Opening of Borderland Resiencies 2023
Date
September 3rd, 12.30-5pm
Ludwig Forum für internationale Kunst,
Jülicher Straße 97-109, Aachen
Borderland Residencies celebrated its opening on September 3rd at Ludwig Forum for International Art in Aachen. The city in the heart of Europe is a first time project partner, as are neighbouring Eupen in Belgium and the Drawing Centre Diepenheim in the Netherlands.
It is a sunny late summer day when the Aachen Art Museum fills up with guests early in the day. Most of them are meeting for the first time: curators, residency hosts and the artists in residence that make up this year's round of Borderland Residencies. Once again, it is an international group that will live and work in the region during the autumn months.

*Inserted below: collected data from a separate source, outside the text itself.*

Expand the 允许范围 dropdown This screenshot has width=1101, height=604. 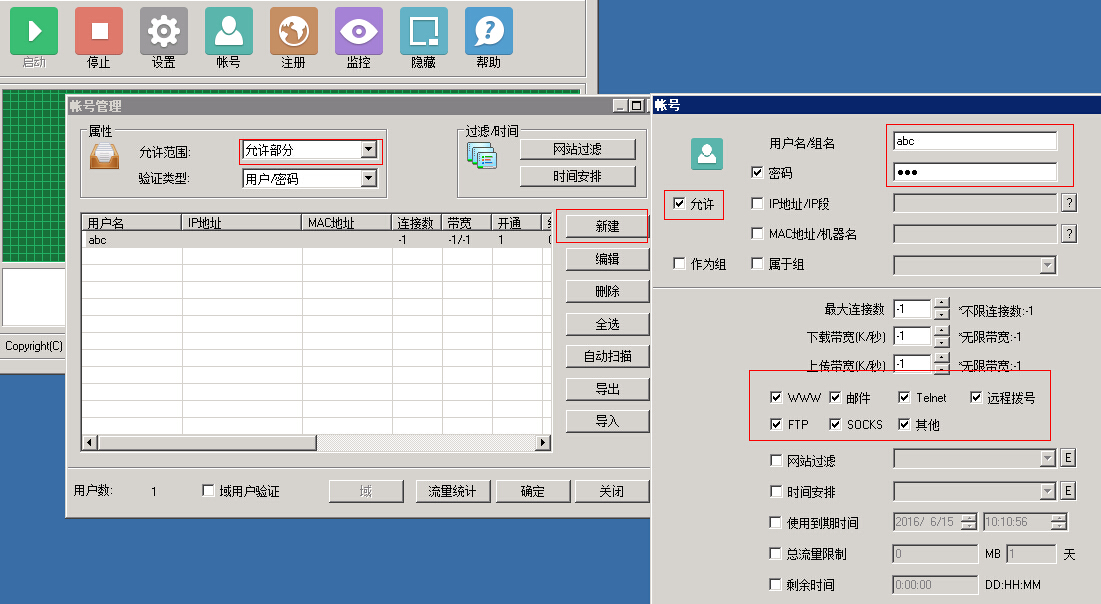(368, 150)
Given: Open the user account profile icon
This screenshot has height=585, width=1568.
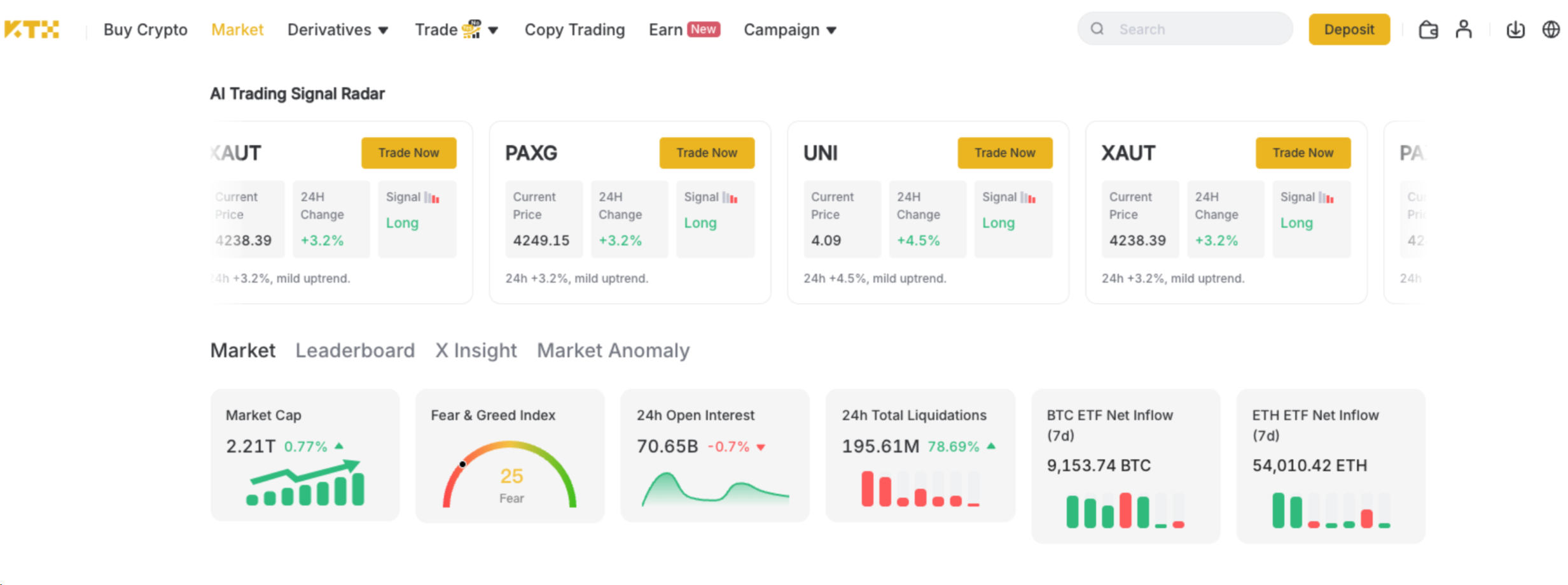Looking at the screenshot, I should point(1464,29).
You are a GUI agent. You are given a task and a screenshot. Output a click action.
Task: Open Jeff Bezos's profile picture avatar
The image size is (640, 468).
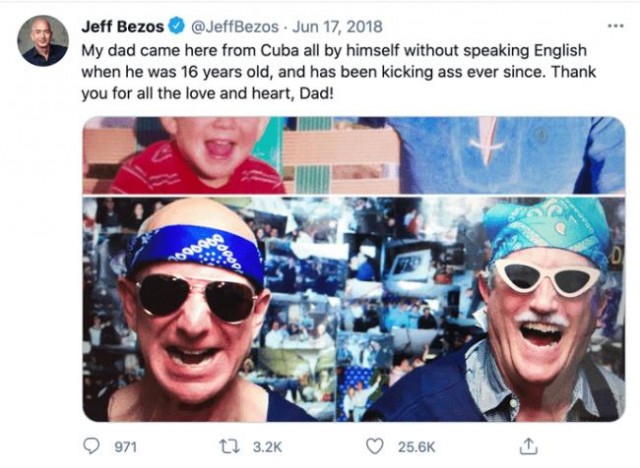click(43, 41)
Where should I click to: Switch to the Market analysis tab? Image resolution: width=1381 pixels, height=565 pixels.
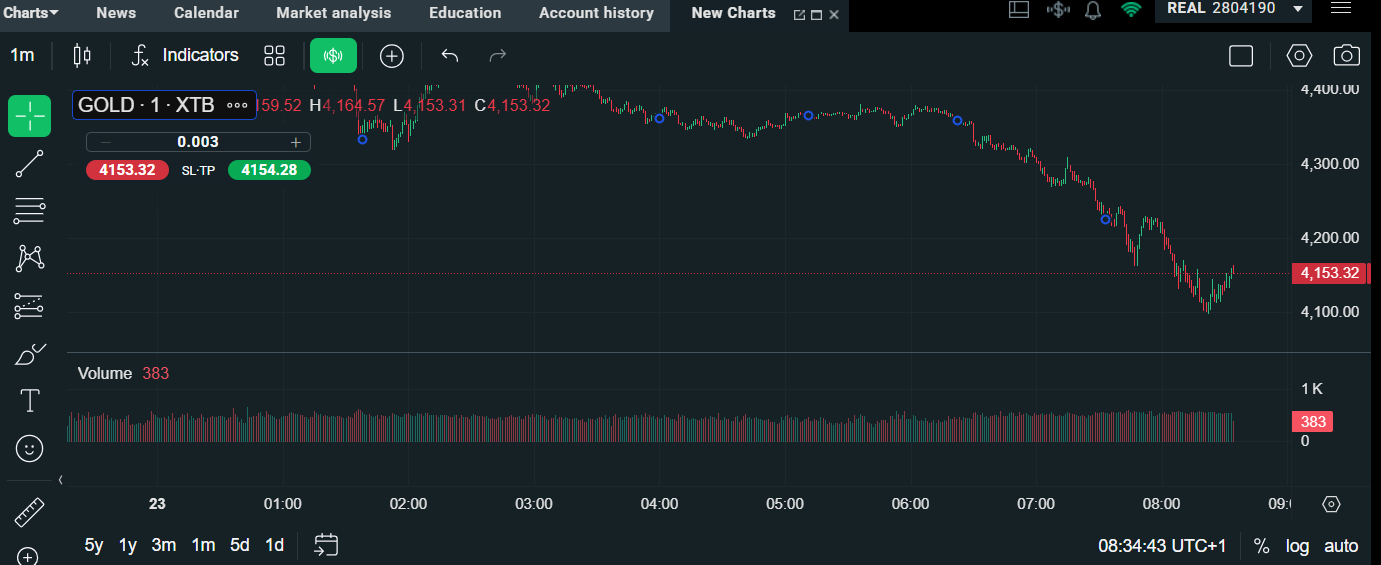[x=334, y=13]
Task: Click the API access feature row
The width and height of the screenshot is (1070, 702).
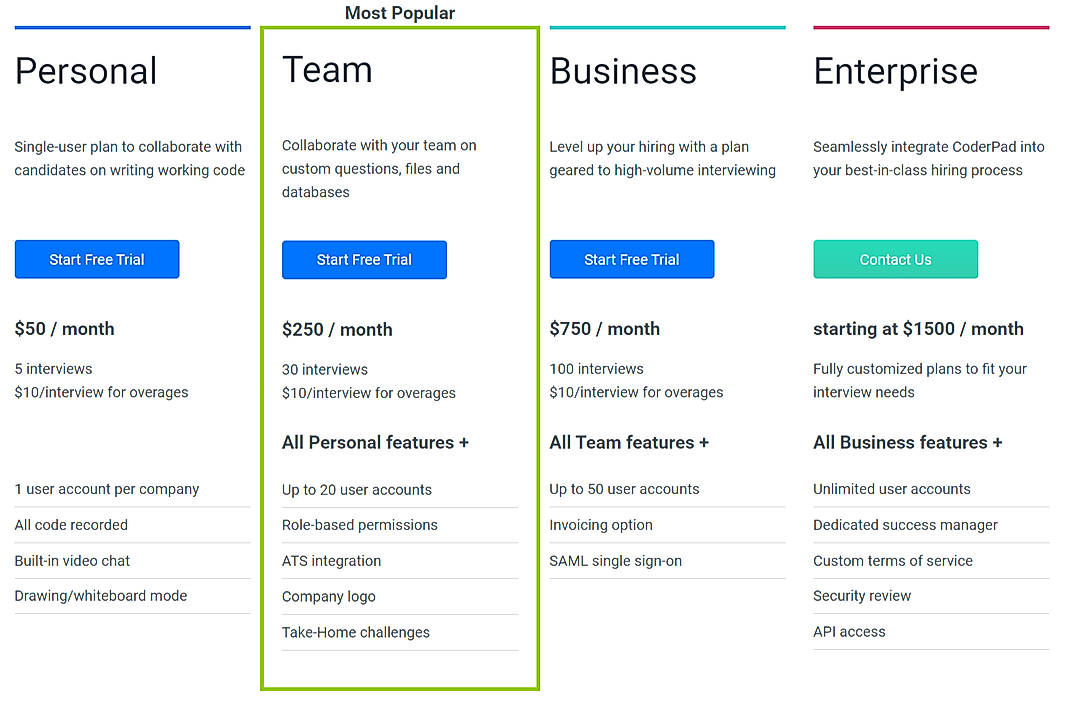Action: [x=849, y=631]
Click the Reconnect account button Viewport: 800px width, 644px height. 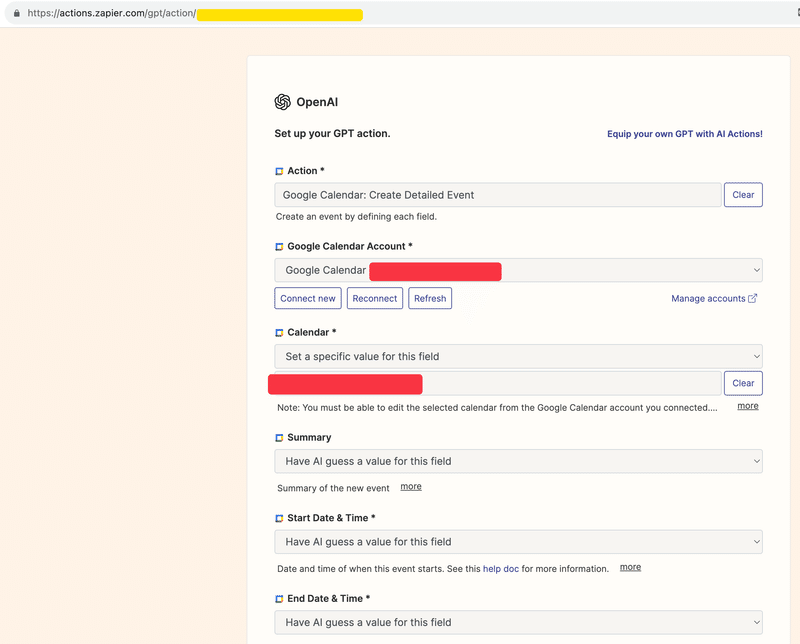point(375,299)
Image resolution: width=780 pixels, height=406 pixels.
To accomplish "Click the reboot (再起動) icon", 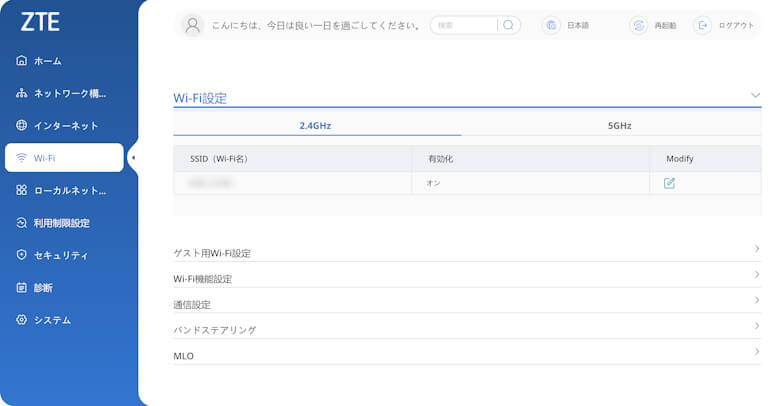I will (638, 25).
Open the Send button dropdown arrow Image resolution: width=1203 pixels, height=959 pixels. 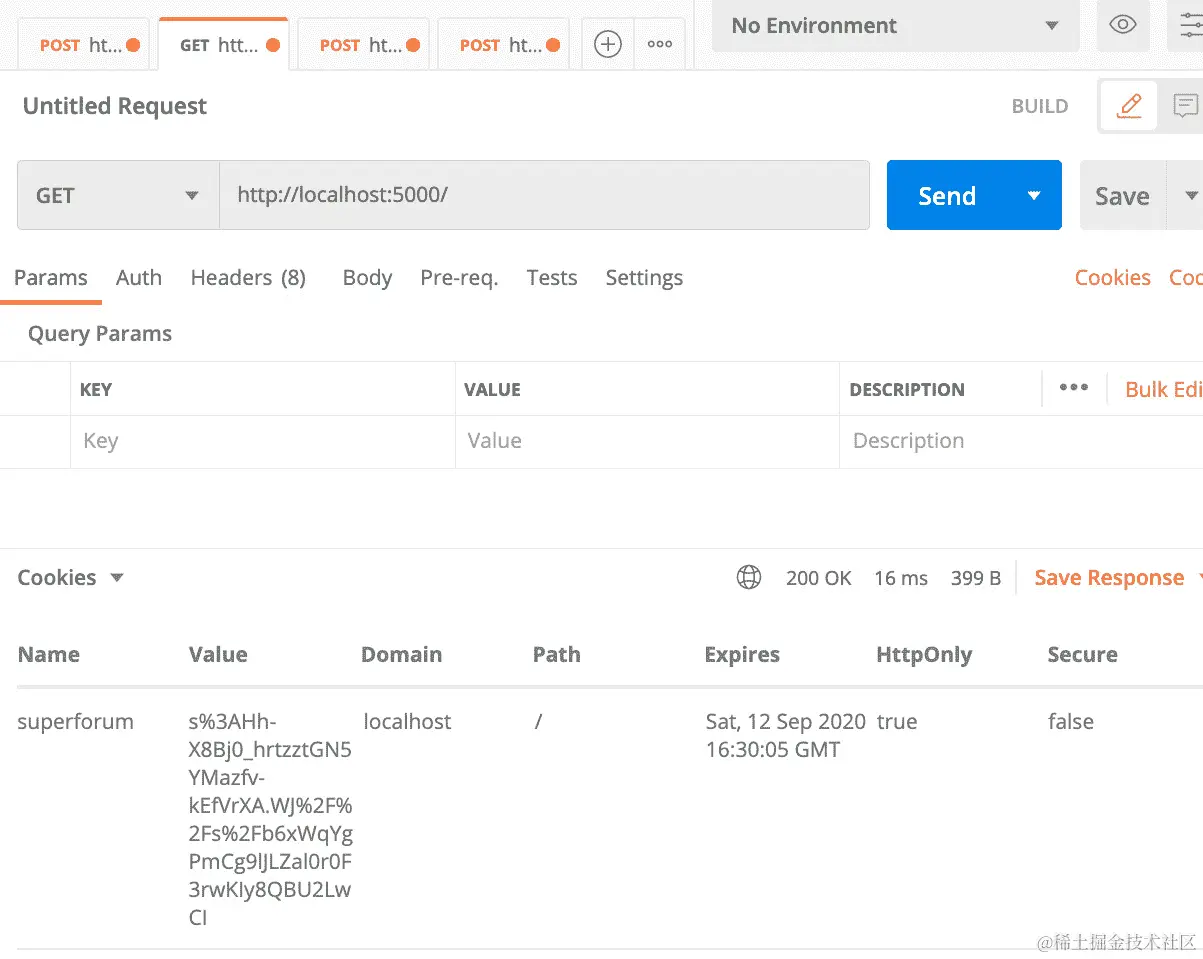[1033, 195]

Together they represent what makes Borderland Residencies so unique: protagonists of an international art scene as guests in a European art region between metropolises and rural areas. They have travelled to the Borderlands from Singapore, China, New York City, France, Romania, Germany and the Netherlands, adding an international perspective to local discourses.
After greetings by Sibylle Keupen, Mayor of the City of Aachen, Jörg Vomberg representing the Minister of the German-speaking Community of Belgium, Eva Birkenstock, Director of the Ludwig Forum and Lene ter Haar from the Consulate General of the Kingdom of the Netherlands in Düsseldorf, co-curators Eva Birkenstock and Holger Otten lead the visitors through the exhibition "Illiberal Lives". The thesis of the unfulfilled promise of freedom in liberal economies inevitably raised questions about freedom in the artistic profession: Which norms and laws restrict the freedom of artists and where do they enable it? And what value does a politically guaranteed freedom have if economic constraints limit the possibilities of artists? These and other aspects were considered in an open discussion, moderated by Lene ter Haar. Afterwards, the new Borderland generation introduced itself to the guests. Their agendas include a wide variety of research interests: Ecosystems and ecotones; bogs and marshes; the migration of plants; mechanisms of misconception and miscommunication; memories of space; regional rituals in death; collective memories and unknown history; and multilingual poetry among other topics will be explored over the coming months.
The results of their research will once again conclude in a collective project at the end of the Borderland period. In the years before, the collective production took the form of a catalogue and an art box - we are looking forward to see what ideas will be developed this year!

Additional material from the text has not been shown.